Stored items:
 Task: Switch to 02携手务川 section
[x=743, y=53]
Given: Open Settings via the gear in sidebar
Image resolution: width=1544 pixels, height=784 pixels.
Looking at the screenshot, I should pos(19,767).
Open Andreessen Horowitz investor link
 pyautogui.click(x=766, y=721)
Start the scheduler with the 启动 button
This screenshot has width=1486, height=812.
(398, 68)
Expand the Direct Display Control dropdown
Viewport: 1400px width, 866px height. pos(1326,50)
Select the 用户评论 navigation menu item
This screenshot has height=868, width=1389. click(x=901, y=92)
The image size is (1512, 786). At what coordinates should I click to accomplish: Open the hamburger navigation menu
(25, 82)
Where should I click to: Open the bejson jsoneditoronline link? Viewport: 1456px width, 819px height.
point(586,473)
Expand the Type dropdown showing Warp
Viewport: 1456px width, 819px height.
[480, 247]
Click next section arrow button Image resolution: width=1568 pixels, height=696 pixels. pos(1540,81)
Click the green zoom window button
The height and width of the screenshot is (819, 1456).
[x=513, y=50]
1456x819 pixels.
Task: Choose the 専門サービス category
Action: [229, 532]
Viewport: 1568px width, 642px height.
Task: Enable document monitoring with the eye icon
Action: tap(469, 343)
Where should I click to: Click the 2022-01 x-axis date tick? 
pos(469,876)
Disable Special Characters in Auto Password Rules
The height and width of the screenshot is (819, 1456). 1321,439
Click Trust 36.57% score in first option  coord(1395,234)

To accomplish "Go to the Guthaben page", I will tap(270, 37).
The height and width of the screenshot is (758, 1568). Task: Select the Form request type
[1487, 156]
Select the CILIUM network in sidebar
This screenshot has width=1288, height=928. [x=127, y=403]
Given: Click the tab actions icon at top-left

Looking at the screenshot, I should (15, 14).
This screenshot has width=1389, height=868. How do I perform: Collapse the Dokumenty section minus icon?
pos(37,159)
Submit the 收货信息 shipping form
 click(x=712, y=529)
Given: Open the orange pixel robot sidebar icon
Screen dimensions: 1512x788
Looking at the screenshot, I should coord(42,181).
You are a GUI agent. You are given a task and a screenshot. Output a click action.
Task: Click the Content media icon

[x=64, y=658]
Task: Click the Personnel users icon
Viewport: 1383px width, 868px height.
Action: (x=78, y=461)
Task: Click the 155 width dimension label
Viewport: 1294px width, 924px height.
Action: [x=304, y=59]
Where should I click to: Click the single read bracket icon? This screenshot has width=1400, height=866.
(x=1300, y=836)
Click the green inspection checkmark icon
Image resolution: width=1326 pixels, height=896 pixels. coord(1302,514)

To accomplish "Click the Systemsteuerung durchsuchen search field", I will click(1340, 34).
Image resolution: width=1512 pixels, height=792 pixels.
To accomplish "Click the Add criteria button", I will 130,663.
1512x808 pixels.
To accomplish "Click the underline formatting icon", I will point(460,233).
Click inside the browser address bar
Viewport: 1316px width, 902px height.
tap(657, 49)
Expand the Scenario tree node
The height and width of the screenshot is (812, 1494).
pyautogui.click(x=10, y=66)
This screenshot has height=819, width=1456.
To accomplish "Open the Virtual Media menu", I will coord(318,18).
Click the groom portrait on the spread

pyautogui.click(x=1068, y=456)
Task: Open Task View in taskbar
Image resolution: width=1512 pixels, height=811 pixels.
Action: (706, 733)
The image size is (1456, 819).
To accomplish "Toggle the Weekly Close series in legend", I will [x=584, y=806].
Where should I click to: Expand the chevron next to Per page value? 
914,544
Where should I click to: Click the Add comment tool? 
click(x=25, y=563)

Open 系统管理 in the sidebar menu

* Task objective: Make a verbatim copy of each record.

* Solution for this task:
 Task: Switch to 02携手务川 section
[x=743, y=53]
Given: Open Settings via the gear in sidebar
Image resolution: width=1544 pixels, height=784 pixels.
Looking at the screenshot, I should pos(19,767).
Open Andreessen Horowitz investor link
 pyautogui.click(x=766, y=721)
Start the scheduler with the 启动 button
This screenshot has width=1486, height=812.
(398, 68)
Expand the Direct Display Control dropdown
Viewport: 1400px width, 866px height. pos(1326,50)
Select the 用户评论 navigation menu item
This screenshot has height=868, width=1389. click(x=901, y=92)
The image size is (1512, 786). At what coordinates should I click to accomplish: Open the hamburger navigation menu
(25, 82)
Where should I click to: Open the bejson jsoneditoronline link? Viewport: 1456px width, 819px height.
point(586,473)
Expand the Type dropdown showing Warp
Viewport: 1456px width, 819px height.
[480, 247]
Click next section arrow button Image resolution: width=1568 pixels, height=696 pixels. pos(1540,81)
Click the green zoom window button
The height and width of the screenshot is (819, 1456).
[x=513, y=50]
1456x819 pixels.
Task: Choose the 専門サービス category
Action: [229, 532]
Viewport: 1568px width, 642px height.
Task: Enable document monitoring with the eye icon
Action: tap(469, 343)
Where should I click to: Click the 2022-01 x-axis date tick? 
pos(469,876)
Disable Special Characters in Auto Password Rules
The height and width of the screenshot is (819, 1456). 1321,439
Click Trust 36.57% score in first option  coord(1395,234)

To accomplish "Go to the Guthaben page", I will tap(270, 37).
The height and width of the screenshot is (758, 1568). Task: Select the Form request type
[1487, 156]
Select the CILIUM network in sidebar
This screenshot has width=1288, height=928. [x=127, y=403]
Given: Click the tab actions icon at top-left

Looking at the screenshot, I should (15, 14).
This screenshot has width=1389, height=868. How do I perform: Collapse the Dokumenty section minus icon?
pos(37,159)
Submit the 收货信息 shipping form
 click(x=712, y=529)
Given: Open the orange pixel robot sidebar icon
Screen dimensions: 1512x788
Looking at the screenshot, I should coord(42,181).
You are a GUI agent. You are given a task and a screenshot. Output a click action.
Task: Click the Content media icon

[x=64, y=658]
Task: Click the Personnel users icon
Viewport: 1383px width, 868px height.
Action: (x=78, y=461)
Task: Click the 155 width dimension label
Viewport: 1294px width, 924px height.
Action: [x=304, y=59]
Where should I click to: Click the single read bracket icon? This screenshot has width=1400, height=866.
(x=1300, y=836)
Click the green inspection checkmark icon
Image resolution: width=1326 pixels, height=896 pixels. coord(1302,514)

To accomplish "Click the Systemsteuerung durchsuchen search field", I will click(1340, 34).
Image resolution: width=1512 pixels, height=792 pixels.
To accomplish "Click the Add criteria button", I will 130,663.
1512x808 pixels.
To accomplish "Click the underline formatting icon", I will point(460,233).
Click inside the browser address bar
Viewport: 1316px width, 902px height.
tap(657, 49)
Expand the Scenario tree node
The height and width of the screenshot is (812, 1494).
pyautogui.click(x=10, y=66)
This screenshot has height=819, width=1456.
To accomplish "Open the Virtual Media menu", I will coord(318,18).
Click the groom portrait on the spread

pyautogui.click(x=1068, y=456)
Task: Open Task View in taskbar
Image resolution: width=1512 pixels, height=811 pixels.
Action: (706, 733)
The image size is (1456, 819).
To accomplish "Toggle the Weekly Close series in legend", I will [x=584, y=806].
Where should I click to: Expand the chevron next to Per page value? 
914,544
Where should I click to: Click the Add comment tool? 
click(x=25, y=563)

Open 系统管理 in the sidebar menu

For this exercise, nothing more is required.